7. Pour décider que le caractère lésionnaire du partage litigieux doit s'apprécier à l'aune de la créance de M. [W] telle que fixée dans l'acte du 28 octobre 2003, soit à un montant de 129 582 euros, et constater que Mme [L] a été lésée de ses droits de plus d'un quart, l'arrêt retient, par motifs adoptés, que les parties ont mentionné expressément dans l'acte que, s'agissant de la créance de M. [W] au titre des travaux de réhabilitation effectués sur l'immeuble indivis, elles s'abstenaient de rechercher si ceux-ci avaient permis d'augmenter la valeur du bien, s'en tenant ainsi à la valeur nominale des dépenses faites.

8. En statuant ainsi, alors que, pour apprécier le caractère lésionnaire du partage, la créance détenue par M. [W] sur l'indivision devait être évaluée selon les modalités prévues à l'article 815-13 du code civil, la cour d'appel a violé les textes susvisés.

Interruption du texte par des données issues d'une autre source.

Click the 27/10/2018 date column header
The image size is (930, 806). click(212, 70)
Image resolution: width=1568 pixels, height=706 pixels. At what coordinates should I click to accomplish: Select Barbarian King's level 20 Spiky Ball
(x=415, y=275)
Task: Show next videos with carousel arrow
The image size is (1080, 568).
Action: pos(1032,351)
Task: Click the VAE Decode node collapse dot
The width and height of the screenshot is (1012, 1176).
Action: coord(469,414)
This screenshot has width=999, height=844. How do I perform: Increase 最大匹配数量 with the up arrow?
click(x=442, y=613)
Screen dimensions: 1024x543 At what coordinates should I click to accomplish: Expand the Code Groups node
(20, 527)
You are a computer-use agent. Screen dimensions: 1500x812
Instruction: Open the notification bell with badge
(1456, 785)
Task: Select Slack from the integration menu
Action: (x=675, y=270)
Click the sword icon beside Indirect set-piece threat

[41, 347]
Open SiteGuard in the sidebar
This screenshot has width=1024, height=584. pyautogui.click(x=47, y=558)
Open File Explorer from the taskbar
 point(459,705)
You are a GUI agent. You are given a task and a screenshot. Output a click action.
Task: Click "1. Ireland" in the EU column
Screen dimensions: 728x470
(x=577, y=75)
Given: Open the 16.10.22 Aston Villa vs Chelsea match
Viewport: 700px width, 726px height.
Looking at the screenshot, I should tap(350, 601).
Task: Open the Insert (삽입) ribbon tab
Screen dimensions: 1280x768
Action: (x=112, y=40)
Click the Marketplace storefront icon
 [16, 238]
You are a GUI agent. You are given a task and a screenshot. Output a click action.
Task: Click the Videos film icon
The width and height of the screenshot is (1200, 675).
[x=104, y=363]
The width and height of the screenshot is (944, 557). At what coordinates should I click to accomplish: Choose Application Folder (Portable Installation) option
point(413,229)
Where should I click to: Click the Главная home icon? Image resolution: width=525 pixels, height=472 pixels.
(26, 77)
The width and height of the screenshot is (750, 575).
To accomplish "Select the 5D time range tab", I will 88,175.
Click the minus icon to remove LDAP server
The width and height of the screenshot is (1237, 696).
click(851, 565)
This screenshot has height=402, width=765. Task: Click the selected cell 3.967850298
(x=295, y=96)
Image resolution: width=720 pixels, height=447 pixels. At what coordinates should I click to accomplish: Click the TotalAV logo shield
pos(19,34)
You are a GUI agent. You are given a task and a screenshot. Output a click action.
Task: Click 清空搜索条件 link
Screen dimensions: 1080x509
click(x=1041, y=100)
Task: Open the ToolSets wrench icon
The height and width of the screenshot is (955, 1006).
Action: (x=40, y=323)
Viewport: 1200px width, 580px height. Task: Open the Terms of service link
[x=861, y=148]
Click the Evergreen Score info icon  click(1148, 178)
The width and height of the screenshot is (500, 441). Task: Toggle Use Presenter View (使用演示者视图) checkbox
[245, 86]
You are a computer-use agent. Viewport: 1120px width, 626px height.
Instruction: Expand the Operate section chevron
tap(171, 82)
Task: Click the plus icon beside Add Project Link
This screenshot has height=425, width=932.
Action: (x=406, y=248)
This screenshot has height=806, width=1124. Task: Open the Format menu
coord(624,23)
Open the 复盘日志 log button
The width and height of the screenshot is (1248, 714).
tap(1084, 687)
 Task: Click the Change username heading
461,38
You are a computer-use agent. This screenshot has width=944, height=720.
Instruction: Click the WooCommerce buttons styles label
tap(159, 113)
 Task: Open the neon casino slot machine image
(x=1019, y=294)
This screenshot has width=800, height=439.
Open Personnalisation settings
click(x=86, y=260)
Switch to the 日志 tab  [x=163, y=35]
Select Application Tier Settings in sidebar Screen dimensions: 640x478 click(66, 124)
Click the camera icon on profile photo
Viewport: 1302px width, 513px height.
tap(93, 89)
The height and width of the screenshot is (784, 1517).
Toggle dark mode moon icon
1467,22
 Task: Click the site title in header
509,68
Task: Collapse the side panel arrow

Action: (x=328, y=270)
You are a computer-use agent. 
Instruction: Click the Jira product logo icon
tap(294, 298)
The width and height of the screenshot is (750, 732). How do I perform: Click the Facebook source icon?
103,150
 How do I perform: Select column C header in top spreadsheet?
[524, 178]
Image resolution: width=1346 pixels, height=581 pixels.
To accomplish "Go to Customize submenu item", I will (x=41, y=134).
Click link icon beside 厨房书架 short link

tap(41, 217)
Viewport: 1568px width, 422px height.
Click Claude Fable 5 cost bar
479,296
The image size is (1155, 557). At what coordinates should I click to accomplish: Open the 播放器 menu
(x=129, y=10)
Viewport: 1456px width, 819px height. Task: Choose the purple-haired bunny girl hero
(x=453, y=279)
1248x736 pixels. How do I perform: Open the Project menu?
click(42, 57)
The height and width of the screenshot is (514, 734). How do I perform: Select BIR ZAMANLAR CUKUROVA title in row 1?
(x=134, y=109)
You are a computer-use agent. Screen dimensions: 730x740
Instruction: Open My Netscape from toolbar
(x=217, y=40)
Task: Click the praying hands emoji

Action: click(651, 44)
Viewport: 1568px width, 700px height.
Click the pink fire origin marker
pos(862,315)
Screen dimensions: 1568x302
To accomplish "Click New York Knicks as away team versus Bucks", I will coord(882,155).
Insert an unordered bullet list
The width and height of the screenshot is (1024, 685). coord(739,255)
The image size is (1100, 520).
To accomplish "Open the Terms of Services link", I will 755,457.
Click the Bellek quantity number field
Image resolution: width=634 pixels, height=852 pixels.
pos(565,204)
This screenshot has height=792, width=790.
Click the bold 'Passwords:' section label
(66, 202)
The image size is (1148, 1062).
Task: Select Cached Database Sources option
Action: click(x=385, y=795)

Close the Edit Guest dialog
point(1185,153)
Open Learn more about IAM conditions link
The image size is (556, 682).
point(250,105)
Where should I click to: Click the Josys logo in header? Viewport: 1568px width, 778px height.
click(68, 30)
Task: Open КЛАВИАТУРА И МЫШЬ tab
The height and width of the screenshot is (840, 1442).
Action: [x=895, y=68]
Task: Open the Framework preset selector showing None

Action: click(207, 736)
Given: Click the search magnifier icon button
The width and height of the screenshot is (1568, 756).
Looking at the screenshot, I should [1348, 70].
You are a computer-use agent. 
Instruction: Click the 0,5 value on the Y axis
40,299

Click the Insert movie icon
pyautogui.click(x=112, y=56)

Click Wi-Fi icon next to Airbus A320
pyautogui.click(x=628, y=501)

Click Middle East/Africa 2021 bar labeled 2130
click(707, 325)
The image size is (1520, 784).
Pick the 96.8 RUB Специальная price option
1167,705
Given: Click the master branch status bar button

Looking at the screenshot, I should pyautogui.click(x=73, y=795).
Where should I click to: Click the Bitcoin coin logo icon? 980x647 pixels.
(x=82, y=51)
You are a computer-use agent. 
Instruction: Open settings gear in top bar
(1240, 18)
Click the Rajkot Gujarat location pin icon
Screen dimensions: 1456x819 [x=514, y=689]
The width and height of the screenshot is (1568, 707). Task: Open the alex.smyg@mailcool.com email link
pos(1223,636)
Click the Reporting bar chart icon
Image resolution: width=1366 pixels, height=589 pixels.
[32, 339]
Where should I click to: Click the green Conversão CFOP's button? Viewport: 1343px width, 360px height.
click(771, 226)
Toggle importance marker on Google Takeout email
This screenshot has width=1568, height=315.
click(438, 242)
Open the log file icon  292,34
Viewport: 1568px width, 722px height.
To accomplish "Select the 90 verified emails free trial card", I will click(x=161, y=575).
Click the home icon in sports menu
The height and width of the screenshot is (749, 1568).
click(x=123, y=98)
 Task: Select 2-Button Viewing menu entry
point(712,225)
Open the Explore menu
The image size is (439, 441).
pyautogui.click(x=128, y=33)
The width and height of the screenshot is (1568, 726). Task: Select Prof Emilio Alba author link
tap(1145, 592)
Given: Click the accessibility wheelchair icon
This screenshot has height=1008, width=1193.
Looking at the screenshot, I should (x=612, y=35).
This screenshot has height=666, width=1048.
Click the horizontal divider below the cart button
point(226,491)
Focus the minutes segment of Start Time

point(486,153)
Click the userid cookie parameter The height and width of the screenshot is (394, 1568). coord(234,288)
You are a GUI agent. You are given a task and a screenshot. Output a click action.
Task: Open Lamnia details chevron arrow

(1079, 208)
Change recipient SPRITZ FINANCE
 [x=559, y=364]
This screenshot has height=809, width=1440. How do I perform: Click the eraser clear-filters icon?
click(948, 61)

Portée et conséquences de la cassation

9. En application de l'article 624 du code de procédure civile, la cassation des dispositions visées par le moyen entraîne la cassation de celle disant que les intérêts courant sur la somme de 116 099 euros et dus pour une année entière porteront intérêts à compter de la notification de la décision en application des dispositions de l'article 1343-2 du code civil, qui s'y rattache par un lien de dépendance nécessaire.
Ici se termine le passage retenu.